_Input material:_
--- START ---
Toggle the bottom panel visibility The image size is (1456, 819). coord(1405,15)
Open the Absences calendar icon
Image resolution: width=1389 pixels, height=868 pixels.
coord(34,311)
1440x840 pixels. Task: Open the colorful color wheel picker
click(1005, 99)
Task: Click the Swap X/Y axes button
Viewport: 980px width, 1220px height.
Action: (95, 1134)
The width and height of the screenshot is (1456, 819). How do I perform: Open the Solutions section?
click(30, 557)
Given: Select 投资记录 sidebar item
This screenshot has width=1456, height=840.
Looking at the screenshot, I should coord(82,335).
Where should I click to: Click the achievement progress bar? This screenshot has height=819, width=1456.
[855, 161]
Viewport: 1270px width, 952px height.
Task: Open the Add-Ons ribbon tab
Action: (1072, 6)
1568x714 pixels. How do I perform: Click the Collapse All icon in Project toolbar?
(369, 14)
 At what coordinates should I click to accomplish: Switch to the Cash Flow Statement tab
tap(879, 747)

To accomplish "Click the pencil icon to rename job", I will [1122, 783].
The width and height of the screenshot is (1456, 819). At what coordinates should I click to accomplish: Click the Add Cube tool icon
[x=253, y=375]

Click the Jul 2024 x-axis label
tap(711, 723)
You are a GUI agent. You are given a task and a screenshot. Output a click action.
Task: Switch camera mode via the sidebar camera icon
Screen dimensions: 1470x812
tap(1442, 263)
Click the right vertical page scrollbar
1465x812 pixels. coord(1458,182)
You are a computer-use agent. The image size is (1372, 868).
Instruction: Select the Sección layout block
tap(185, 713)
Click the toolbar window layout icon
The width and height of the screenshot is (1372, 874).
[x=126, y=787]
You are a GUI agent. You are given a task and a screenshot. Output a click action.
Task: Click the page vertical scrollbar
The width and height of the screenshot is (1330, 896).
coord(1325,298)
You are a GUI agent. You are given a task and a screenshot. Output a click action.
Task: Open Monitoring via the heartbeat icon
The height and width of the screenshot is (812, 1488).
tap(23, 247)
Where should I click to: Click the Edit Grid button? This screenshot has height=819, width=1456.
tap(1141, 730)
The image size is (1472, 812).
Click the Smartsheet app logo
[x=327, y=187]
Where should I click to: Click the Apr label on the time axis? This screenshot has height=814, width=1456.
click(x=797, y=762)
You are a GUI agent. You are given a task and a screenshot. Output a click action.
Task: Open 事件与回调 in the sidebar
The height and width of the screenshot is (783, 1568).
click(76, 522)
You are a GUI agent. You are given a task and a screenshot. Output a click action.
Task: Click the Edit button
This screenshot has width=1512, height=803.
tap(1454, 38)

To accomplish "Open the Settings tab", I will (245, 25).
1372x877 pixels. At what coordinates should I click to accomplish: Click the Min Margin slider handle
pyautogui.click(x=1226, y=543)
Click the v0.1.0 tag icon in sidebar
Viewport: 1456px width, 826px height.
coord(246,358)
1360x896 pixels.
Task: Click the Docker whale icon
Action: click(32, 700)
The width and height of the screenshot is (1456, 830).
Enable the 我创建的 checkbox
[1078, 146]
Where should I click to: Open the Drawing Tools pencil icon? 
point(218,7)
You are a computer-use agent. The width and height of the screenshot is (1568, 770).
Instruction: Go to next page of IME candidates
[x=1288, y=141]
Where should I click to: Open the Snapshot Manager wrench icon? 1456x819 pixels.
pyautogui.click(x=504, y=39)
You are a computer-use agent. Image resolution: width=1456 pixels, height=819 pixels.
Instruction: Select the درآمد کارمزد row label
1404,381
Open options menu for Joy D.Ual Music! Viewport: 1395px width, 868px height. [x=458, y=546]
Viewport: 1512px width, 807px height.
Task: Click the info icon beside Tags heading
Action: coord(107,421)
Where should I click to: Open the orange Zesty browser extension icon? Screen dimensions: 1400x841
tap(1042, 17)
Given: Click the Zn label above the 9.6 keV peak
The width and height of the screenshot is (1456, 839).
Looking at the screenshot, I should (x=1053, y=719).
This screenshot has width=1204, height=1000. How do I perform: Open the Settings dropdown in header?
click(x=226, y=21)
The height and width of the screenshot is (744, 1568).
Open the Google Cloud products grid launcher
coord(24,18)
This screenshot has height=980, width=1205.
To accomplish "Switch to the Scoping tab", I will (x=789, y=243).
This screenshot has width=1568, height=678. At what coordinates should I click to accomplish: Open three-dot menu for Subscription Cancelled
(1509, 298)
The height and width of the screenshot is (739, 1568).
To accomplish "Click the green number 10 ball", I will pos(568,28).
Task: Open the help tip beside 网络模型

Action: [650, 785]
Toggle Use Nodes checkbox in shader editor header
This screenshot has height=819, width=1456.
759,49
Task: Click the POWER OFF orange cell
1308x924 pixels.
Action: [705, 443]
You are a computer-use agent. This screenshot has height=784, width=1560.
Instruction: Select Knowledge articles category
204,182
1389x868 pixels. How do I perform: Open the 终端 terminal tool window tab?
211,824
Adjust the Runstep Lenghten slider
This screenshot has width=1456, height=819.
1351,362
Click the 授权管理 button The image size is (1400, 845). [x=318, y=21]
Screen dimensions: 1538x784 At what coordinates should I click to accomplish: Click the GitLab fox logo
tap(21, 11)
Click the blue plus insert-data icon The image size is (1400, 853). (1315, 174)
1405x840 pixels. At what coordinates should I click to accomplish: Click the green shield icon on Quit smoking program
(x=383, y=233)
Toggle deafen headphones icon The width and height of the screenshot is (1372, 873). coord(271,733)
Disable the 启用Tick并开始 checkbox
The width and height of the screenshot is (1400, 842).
--- END ---
_Problem:_ Check each line of the material above for the word "computer", then state how many lines hold it. Only the number.

_Reply to the exercise:_ 4